Deep Video Deblurring

今天读一下CVPR2017的spot light,用CNN做Video Debluring的。提出了encoder-style network来做V-deblur，主要提出了如何有效构建训练集，还比较了一系列方法，并对single,no-aligh,homography, flow alignment等方法在CNN网络中的影响做了实验评估

Abstract

与单帧去模糊不一样，基于视频可以利用相邻帧的有效信息，进行”sharpen”的修补。但是对齐算法一般计算代价大，而且效果有限。对于聚合的方法而言，也需要算法能够识别出哪些区域可以精确对齐，哪些区域对齐不能。而用CNN end-to-end训练可以有效适应这些问题，关键在于如何仿真出或者生成出真实的模糊视频和高清视频，作者提出了一种生成式的位移模糊方法。

Methodology

V-deblur, Idea: 从相邻帧borrowing “sharp” pixels，使当前帧有可能恢复出高质量视频帧。

Aligning methods limitation: warping-based alignment is not robust around disocclusions and areas with low texture, and often yields warping artifacts.
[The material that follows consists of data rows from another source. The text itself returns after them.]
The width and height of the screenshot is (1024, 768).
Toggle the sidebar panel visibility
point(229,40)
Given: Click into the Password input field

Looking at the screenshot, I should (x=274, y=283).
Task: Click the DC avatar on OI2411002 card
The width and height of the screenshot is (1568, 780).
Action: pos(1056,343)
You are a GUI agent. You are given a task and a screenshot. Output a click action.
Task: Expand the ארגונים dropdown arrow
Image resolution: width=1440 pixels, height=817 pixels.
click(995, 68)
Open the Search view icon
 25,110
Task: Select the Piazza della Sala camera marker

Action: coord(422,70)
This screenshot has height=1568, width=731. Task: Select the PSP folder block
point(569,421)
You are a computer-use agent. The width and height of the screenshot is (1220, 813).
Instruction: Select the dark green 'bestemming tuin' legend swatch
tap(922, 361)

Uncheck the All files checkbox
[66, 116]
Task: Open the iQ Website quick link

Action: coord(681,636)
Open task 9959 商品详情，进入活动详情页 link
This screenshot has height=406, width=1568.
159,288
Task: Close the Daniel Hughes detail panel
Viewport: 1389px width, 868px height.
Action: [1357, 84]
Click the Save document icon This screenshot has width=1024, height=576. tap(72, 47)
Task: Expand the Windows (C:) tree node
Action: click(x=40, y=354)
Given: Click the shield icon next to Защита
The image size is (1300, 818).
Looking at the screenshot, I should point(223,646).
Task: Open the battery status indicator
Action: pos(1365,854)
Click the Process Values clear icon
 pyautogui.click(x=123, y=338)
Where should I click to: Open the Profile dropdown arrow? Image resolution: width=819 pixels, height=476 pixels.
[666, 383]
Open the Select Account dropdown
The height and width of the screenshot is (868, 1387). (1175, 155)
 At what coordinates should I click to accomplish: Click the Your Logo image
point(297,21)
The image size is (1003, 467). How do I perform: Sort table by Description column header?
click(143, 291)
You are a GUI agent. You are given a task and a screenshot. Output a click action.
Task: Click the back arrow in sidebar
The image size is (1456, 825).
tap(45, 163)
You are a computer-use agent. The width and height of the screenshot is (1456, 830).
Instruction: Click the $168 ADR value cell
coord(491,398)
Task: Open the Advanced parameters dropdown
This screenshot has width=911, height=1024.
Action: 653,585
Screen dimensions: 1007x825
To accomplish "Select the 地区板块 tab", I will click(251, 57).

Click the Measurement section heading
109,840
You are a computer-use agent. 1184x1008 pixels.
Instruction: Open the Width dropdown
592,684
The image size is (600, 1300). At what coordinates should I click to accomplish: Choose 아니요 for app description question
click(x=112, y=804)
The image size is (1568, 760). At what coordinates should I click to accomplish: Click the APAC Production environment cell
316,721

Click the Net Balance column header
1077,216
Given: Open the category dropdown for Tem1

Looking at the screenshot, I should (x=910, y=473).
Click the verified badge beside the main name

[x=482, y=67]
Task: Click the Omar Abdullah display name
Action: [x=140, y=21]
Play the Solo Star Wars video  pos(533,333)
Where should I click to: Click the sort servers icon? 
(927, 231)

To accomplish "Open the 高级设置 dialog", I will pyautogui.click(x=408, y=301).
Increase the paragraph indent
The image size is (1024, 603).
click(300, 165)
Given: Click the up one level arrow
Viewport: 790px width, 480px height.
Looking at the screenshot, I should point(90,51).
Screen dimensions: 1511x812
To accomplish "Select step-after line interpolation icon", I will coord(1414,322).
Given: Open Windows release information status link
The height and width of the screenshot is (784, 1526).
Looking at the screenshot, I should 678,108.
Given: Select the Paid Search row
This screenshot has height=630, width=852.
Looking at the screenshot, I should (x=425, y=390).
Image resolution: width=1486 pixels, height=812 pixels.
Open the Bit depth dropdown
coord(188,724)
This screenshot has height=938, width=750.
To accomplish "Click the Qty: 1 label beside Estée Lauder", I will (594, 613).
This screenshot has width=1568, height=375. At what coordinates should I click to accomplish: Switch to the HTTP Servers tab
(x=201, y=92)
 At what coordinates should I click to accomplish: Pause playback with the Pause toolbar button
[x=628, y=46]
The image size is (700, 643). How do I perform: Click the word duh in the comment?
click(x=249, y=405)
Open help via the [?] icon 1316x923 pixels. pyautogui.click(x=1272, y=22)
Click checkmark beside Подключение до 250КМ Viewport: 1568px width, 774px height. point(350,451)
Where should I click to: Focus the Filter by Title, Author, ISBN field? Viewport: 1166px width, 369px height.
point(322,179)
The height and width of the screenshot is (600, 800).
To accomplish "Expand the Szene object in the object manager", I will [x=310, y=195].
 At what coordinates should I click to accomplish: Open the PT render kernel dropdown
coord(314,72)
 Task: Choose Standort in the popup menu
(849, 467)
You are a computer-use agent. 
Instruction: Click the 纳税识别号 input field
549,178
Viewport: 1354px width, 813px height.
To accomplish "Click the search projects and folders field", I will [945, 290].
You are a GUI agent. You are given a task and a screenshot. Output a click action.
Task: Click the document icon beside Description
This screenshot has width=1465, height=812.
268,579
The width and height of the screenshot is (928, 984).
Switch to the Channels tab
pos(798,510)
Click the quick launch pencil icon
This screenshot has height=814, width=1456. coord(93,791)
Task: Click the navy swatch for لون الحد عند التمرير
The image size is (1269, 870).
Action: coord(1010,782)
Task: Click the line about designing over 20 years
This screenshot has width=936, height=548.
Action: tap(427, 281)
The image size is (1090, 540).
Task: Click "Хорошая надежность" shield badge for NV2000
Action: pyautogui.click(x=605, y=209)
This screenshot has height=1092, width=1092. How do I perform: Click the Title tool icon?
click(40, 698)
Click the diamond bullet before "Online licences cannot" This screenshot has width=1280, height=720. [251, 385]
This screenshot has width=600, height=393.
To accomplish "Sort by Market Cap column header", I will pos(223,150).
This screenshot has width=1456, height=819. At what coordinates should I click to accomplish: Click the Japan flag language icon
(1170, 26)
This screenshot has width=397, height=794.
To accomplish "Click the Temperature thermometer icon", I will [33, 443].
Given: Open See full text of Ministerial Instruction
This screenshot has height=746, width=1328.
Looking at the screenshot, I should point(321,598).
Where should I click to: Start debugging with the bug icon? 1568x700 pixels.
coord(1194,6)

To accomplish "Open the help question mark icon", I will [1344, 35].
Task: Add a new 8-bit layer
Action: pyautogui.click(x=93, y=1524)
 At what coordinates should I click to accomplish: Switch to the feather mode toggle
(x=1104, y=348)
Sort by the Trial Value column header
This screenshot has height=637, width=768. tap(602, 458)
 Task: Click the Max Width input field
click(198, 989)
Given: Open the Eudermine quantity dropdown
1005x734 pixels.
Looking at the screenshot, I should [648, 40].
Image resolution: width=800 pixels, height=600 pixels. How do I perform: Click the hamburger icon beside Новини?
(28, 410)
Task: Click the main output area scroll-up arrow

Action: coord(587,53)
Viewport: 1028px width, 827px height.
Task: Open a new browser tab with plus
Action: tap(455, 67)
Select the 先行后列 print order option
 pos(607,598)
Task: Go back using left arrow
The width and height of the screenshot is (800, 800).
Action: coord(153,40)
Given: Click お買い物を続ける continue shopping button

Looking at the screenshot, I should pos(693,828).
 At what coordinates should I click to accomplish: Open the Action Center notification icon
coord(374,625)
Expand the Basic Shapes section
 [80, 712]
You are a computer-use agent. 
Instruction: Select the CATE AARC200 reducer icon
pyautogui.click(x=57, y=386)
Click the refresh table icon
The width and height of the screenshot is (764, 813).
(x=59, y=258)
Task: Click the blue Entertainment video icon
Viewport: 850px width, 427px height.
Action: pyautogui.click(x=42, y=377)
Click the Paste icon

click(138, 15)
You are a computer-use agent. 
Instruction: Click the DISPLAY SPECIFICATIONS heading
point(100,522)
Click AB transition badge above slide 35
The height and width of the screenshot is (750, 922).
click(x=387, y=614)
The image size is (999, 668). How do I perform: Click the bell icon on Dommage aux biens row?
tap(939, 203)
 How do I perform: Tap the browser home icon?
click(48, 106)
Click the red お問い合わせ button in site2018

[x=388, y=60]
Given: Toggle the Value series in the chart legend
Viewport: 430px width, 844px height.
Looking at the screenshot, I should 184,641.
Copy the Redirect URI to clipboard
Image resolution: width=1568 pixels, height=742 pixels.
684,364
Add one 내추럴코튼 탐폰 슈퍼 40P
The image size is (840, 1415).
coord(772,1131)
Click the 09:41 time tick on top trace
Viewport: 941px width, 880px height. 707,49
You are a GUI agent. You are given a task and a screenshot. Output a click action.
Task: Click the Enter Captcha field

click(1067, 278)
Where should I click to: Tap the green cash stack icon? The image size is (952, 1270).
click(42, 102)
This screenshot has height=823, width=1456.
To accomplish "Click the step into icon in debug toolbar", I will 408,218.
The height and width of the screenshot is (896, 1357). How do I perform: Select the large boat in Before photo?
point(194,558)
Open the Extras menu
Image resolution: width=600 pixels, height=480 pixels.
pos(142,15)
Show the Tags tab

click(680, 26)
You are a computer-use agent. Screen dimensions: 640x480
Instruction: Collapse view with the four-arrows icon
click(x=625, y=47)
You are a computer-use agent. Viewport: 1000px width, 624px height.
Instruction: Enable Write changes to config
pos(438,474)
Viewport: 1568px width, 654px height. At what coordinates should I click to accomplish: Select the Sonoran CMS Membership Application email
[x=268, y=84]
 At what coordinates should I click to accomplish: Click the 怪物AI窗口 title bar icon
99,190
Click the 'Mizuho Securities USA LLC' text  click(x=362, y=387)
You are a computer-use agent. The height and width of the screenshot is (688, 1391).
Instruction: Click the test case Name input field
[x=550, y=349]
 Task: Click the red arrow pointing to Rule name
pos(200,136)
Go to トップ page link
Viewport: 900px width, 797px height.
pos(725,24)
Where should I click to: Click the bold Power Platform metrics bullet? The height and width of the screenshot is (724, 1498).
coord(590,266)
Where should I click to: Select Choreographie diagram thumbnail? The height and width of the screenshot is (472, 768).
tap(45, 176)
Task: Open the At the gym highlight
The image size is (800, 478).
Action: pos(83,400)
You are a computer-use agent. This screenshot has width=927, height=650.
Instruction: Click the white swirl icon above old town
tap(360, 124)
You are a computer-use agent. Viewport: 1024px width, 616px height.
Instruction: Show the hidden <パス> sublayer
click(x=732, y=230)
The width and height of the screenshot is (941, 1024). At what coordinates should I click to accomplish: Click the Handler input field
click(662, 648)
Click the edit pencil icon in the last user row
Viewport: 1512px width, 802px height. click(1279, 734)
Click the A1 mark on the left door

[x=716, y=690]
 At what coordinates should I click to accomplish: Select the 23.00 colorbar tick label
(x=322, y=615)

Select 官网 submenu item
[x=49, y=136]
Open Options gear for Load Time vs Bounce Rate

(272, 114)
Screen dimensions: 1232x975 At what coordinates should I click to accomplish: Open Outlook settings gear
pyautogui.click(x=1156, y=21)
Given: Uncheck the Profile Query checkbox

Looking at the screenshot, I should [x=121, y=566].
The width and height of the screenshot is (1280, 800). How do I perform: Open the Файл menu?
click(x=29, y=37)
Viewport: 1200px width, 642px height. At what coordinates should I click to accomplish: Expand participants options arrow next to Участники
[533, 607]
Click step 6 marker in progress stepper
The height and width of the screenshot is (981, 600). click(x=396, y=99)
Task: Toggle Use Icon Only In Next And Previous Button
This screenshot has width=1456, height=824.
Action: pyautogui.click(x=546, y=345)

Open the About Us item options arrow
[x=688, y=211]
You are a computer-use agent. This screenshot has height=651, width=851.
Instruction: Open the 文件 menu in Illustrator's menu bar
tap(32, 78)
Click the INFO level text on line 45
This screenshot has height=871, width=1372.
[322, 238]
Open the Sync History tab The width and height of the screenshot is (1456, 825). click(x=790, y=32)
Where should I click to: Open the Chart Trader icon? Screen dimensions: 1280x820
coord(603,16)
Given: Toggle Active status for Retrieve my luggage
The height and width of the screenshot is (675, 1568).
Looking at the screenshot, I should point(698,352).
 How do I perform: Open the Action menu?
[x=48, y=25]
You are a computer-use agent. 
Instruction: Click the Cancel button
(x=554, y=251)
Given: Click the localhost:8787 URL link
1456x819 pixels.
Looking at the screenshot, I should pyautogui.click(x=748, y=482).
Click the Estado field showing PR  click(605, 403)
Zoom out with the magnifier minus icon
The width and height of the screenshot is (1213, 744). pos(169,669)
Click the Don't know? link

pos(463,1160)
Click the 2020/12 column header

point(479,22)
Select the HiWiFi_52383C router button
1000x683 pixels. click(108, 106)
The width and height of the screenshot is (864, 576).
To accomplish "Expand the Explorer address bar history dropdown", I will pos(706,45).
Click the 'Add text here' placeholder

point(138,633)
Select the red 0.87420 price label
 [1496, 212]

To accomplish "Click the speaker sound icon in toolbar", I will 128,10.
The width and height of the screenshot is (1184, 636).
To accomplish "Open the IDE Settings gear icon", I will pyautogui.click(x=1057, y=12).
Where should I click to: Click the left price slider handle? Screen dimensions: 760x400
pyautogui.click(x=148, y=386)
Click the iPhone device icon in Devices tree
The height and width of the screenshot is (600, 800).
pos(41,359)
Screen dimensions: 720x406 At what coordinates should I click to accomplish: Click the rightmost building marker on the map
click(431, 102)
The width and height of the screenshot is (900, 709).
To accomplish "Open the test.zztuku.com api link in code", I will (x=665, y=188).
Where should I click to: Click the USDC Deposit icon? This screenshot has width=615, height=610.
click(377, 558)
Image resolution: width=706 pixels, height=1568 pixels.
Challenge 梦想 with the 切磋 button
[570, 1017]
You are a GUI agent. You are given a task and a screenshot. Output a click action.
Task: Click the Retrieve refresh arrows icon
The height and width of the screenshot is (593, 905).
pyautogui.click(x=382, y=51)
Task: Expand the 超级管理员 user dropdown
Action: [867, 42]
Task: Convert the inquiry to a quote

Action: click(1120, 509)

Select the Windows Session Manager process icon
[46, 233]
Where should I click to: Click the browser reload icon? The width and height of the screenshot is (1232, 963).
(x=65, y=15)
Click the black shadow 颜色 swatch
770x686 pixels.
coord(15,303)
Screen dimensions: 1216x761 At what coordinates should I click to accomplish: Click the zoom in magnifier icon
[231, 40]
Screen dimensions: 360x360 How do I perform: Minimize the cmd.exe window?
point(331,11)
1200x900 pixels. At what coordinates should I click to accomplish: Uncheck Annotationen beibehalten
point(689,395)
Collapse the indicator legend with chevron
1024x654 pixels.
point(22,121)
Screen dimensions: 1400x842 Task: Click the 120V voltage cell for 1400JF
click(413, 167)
In addition to the align-ment computation cost, methods that rely on warping have to therefore disregard information from mis-aligned content or warping artifacts, which can be hard by looking at local image patches alone.

Related Work: 1.Deblur using deconvolution 2.Multi-image aggregation 3.Data-driven approaches

具体架构参数，利用了Skip connection,架构出encoder-decoder network，将15 frames堆叠一起作为输入，输出中间帧；（或者全部15帧）

Experiment

实验分别比较了single(s-CNN), dbn-noalgin(v-CNN), dbn-homo(CNN+RANSAC), dbn-algin(CNN+OPTICAL FLOW)

实验参数：240fps Video用的patches:15128128, train 2million pairs, batchsize:64, ADAM, 45hrs

Limitation

在构建仿真模糊数据库时，只考虑了一种Motion Blur，没有考虑其他模糊类型；另外，对于没有用alignment的DBN-NO ALIGN的输出可能会模糊，需要进一步挖掘策略来使得输出更sharp,然后扩展训练集的video type.